So I hit a bit of a rough patch at the end of the year in terms of my reading goal, but I'm very proud of myself that I fell only twelve short of my book-a-week goal. I developed some serious reading ADD in the fall and didn't seem to finish anything I started (and the same seemed to be true of a lot of the projects I began around then).
Above you can see one of the many in-progress book stacks around my home. I'm trying to pare these down before I begin anything new, and I'm making good progress so far. I'm almost through with The Two Towers (How have I never read that one before?), and I'm really enjoying Inner Alchemy. Hopefully I'll have some of these finished in my next reading post.
Without further ado, on the the books that I actually did finish:
Red Glove by Holly Black. How is Holly Black this amazing? I want so badly to read the last book in this series, but I don't know that I can bear for it to be over. I'll just have to summon the courage, I suppose.
Silver is for Secrets by Laurie Faria Stolarz. This has been such a fun series to read. I love the blend of mystery and magic.
The Woman in Black by Susan Hill. I read most of this book on my latest camping trip with Maggie, and it was so much fun. It's a modern horror book written in a Victorian style, which is just the perfect blend of flowery language and quick pace. I'd love to read more of Susan Hill's work.
Red is for Remembrance by Laurie Faria Stolarz. I couldn't resist the conclusion to this series for long. I enjoyed the pacing of these books and zipped right through them quite happily.
Mad Ship by Robin Hobb. Every time I read another Robin Hobb book (with her winding stories about dragons and politics), I feel I should be reading the other series with dragons and politics, but I just can't tear myself away from her tales. However, I promised Tony I'd finish Game of Thrones before I picked up the next book in this series.
The Goddess is in the Details by Deborah Blake. I read this book years ago and fell in love with Deborah Blake's style. I highly recommend her to anyone interested in Goddess religions, since she writes in a very matter-of-fact and approachable way. This book is one of my favorites of hers and it was a wonderful re-read.
The Witch's Broom by Deborah Blake. When I spotted this book in my local witchy store, I couldn't pass it up. It's full of really fun broom lore and trivia, activities, crafts, and more, and, of course, it has plenty of black cats sprinkled throughout.
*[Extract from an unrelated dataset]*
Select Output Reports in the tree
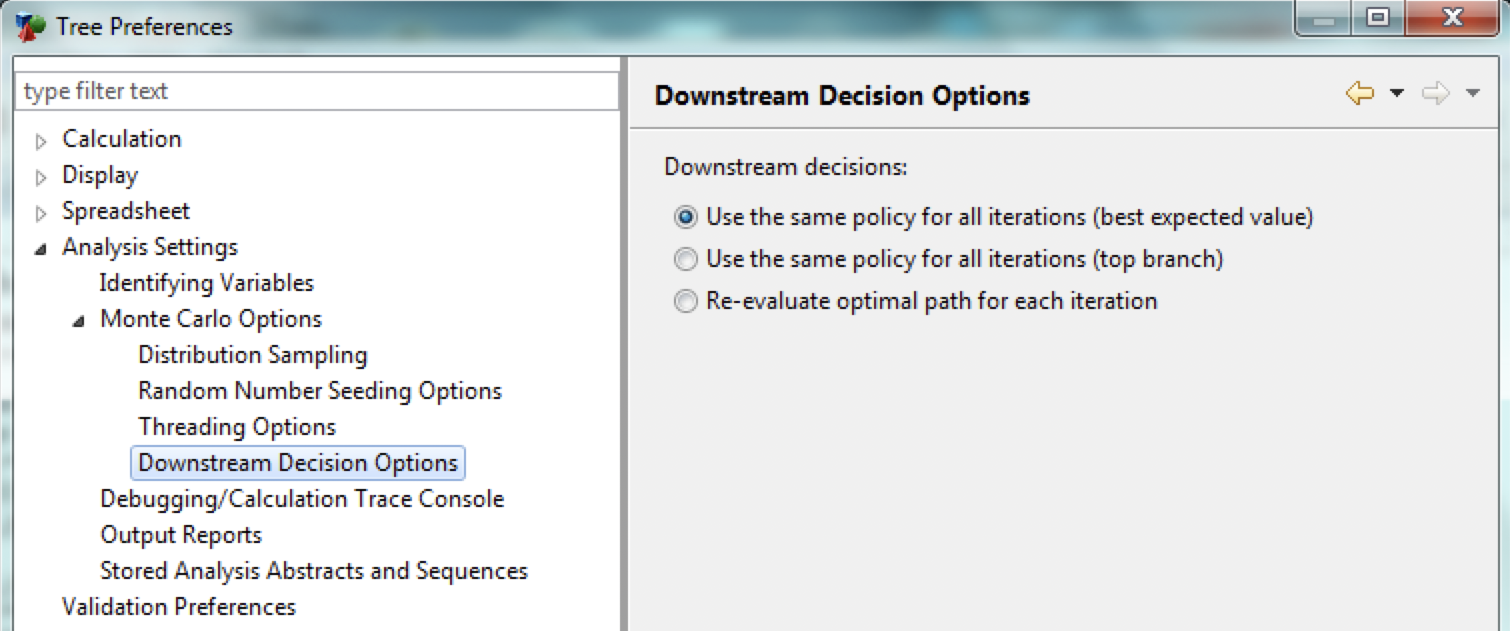1510x632 pixels. click(x=180, y=535)
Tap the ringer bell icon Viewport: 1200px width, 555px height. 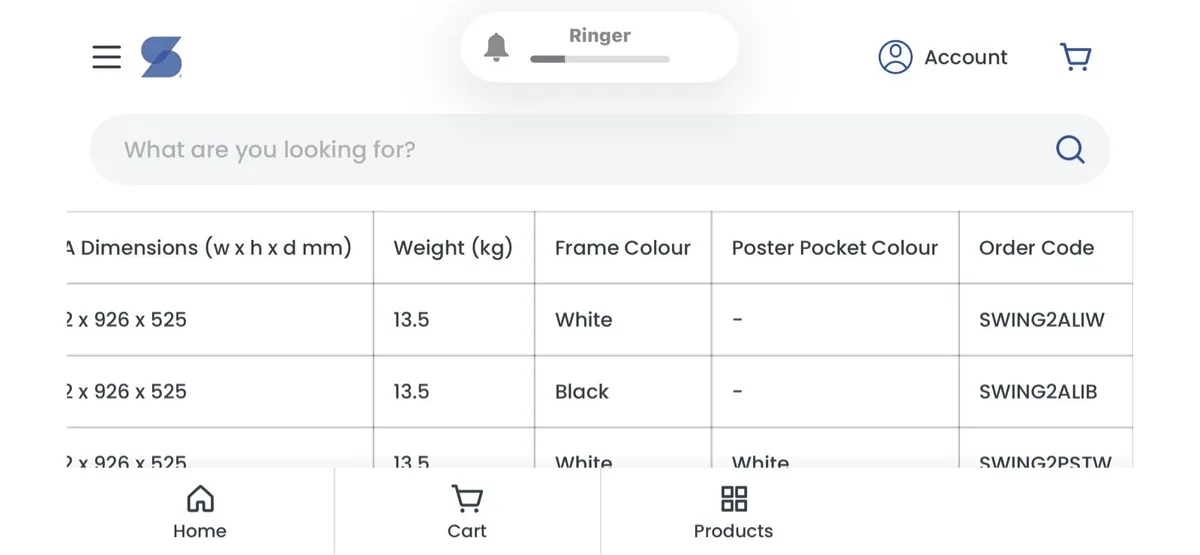coord(496,47)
Illusions: The Adventures of a Reluctant Messiah by Richard Bach. Has anyone here not read Johnathan Livingston Seagull? If so, you should amend that right away. This is the second book I've read by Richard Bach, and it's just as wonderful as the first. It's a great retelling of the Jesus or Siddhartha story in a modern setting, and it left me with some wonderful ideas to ponder. A perfect read to end the year.